Jatropha can be established with seeds or cuttings. Seeds can be sown directly at the onset of the rainy season or seedlings can be raised in polybags and transplanted. Branch cuttings grow vigorously when used as planting material. Cuttings of 45-100 cm in length and 3-4 cm in thickness taken from the base of the stem are the best for vegetative propagation. Plants raised from cuttings start bearing within one year whereas those propagated from seeds bear in 3-4 years. Canopy development by periodic pruning in the first three years is necessary to ensure high yields subsequently. Flowering occurs on one-year old branches. Therefore, after the tree enters the seed production phase, selective pruning must be done after harvesting the crop so that the new flush is mature enough to bear seeds during the next rainy season.

Apart from the use of seedoil for biodiesel production, parts of jatropha have several other uses. The latex, oil, twigs, wood and leaves have medicinal value. Leaves are used as a fumigant for bed bugs. Different parts of jatropha are also used as pesticides. There are reports of leaves being used as a feed for silkworms. A dye extracted from leaves and tender stems is used for colouring cloth and fishing nets. Tender foliage and oil cake of jatropha can be used as organic manure.
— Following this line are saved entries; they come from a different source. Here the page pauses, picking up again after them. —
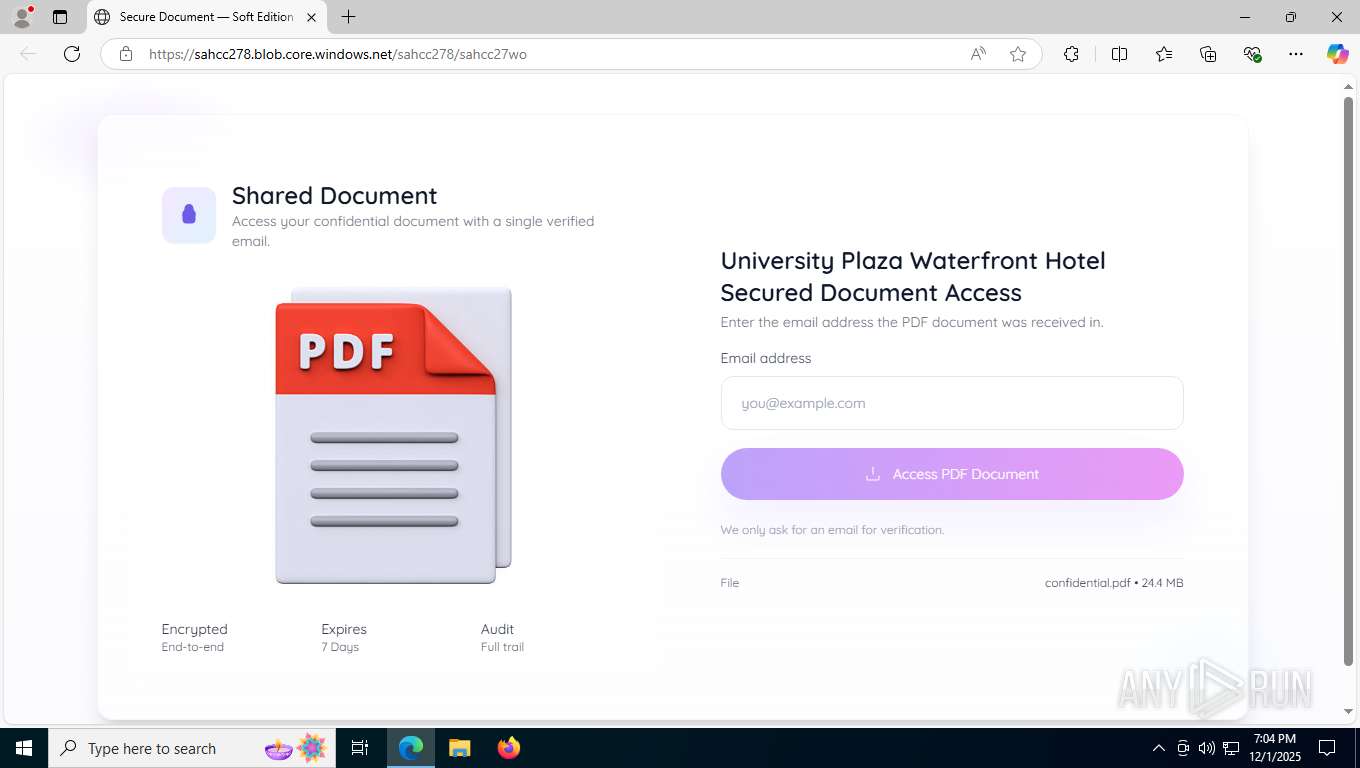Open Firefox from the taskbar

[x=509, y=748]
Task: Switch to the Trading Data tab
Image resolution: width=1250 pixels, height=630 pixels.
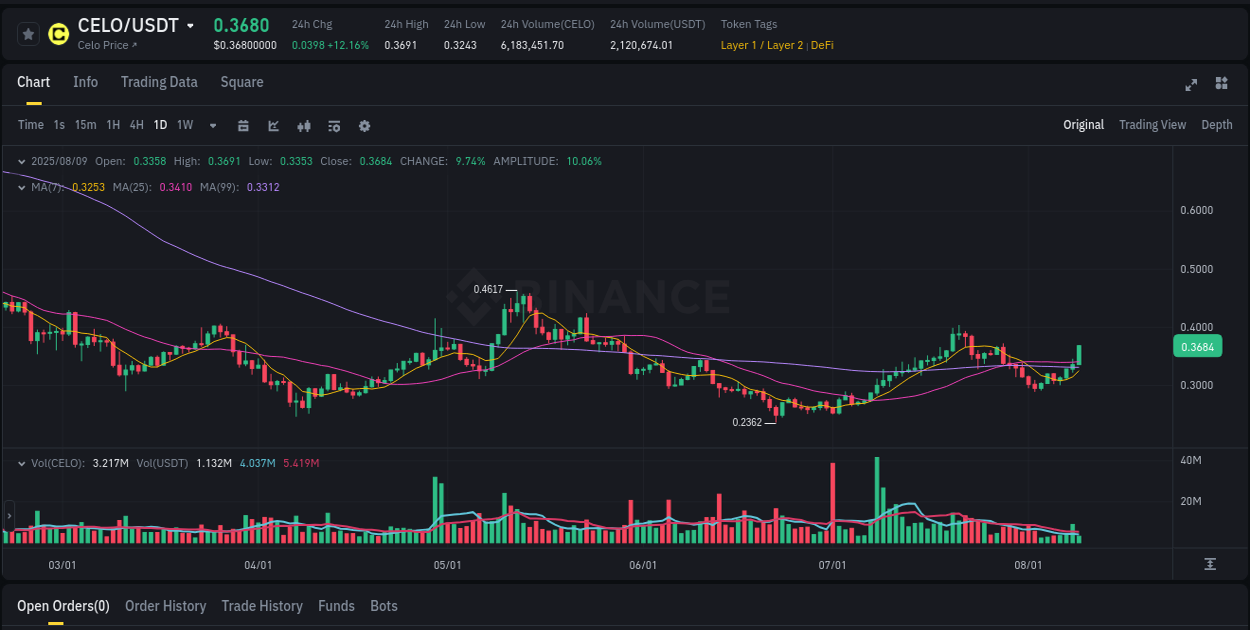Action: point(159,82)
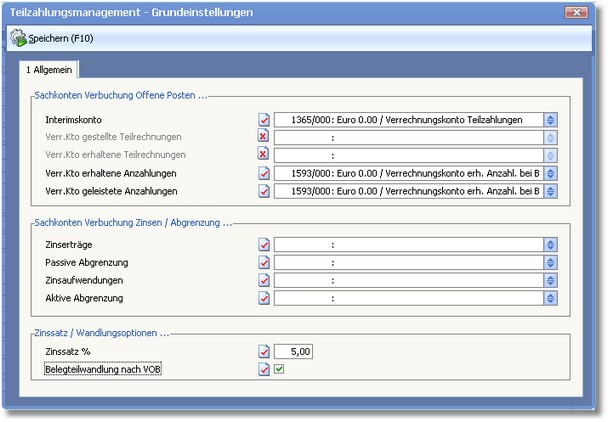Expand the Zinserträge account dropdown
Screen dimensions: 608x422
550,244
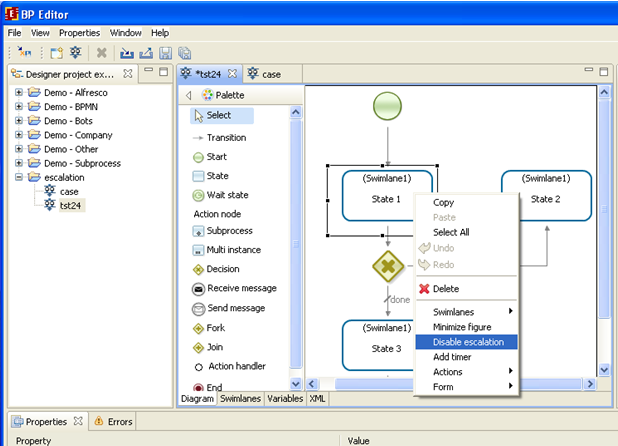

3.1.2 Pongamia pinnata (Daniel, 1997)

Pongamia pinnata, belonging to family Leguminosae,was earlier known as Derris indica and Pongamia glabra. It is a nitrogen fixing tree that produces seeds containing 25-30% oil. It is often planted as an ornamental and shade tree. It is native to India and is receiving a widespread attention at present as a TBOS. Pongamia is a medium-sized tree that generally attains a height of about 8.0 m and a trunk diameter of more than 50 cm. The bark is thin, gray to grayish-brown, and yellow on the inside. The alternate, compound pinnate leaves consist of 5 or 7 leaflets which are arranged in 2 or 3 pairs, and a single terminal leaflet. Pods are elliptical, 3-6 cm long and 2-3 cm wide, thick walled, and usually contain a single seed. Seeds are 10-20 cm long, flat, oblong, and light brown in color.

Pongamia thrives in areas having an annual rainfall ranging from 500 to 2500 mm. In its natural habitat, the maximum temperature exceeds 38oC and the minimum can be as low as 1oC. Mature trees can withstand water logging and slight frost. This species grows in elevations of 1200 m, but in the Himalayan foothills it is not found above 600 m. It can grow on most soil types ranging from stony to sandy to clayey, including dry sands and saline soils. The natural distribution of this species is along coasts and river banks in India and Burma.
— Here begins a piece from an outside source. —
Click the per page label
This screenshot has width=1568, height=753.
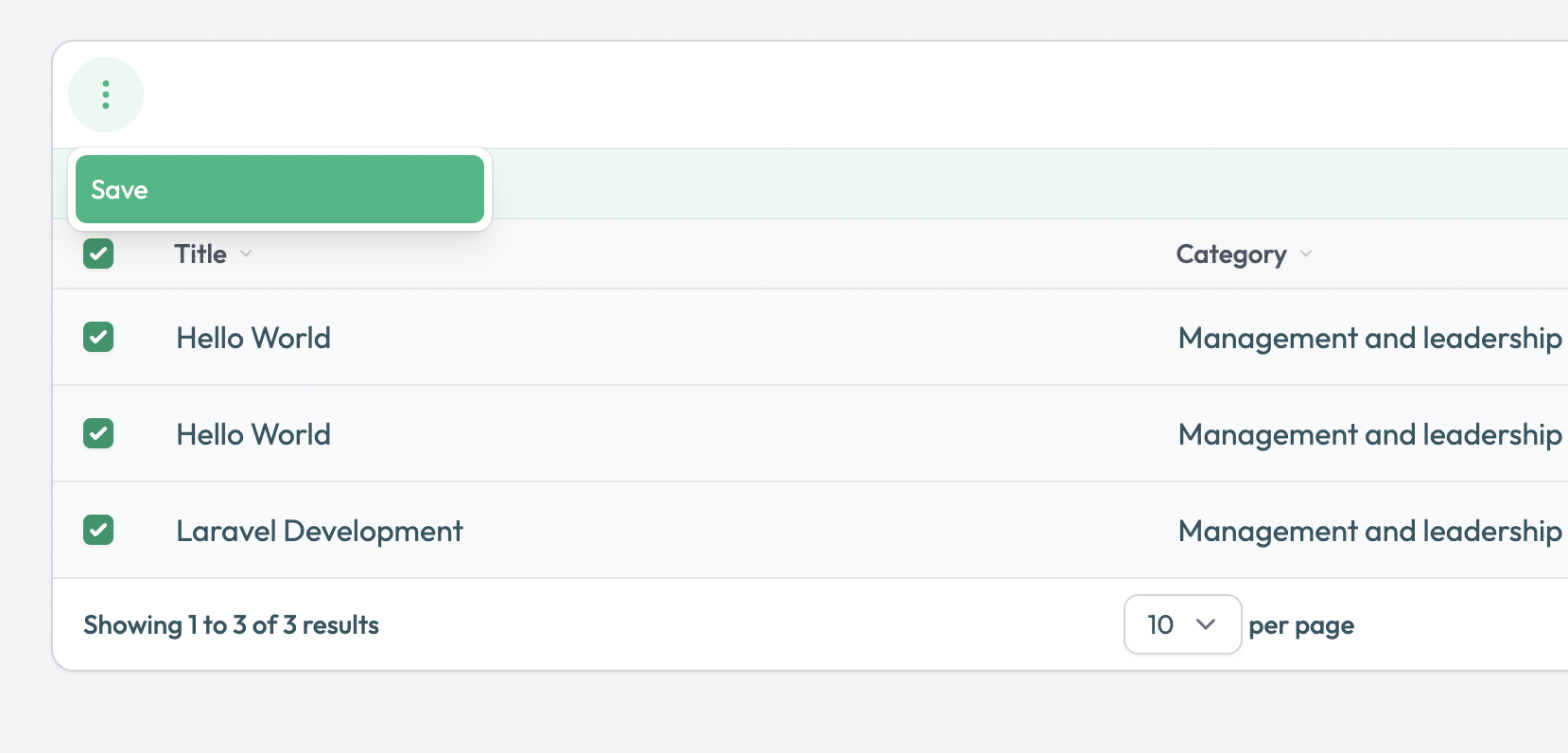[1301, 625]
The average seed oil content is about 25%, but higher percentages are claimed nowadays because of its use for making biodiesel. The oil is thick and yellow-orange to brown in colour. Traditionally, besides the cooking and lighting uses in rural areas, it was used as a lubricant, water-paint binder, pesticide, and in soap making and tanning industries. The oil is known to have value in folk medicine for the treatment of rheumatism as well as human and animal skin diseases. Wood is beautifully grained and medium to coarse textured, but is not durable as it is susceptible to insect attack and tends to split when sawn. Therefore, it is used as fuelwood and cheap timber. The leaves are not readily eaten by animals, but it has some fodder value in dry areas. Leaves are also used as insect repellent in stored grains. The oilcake has use as poultry feed and also as manure with nematicidal value.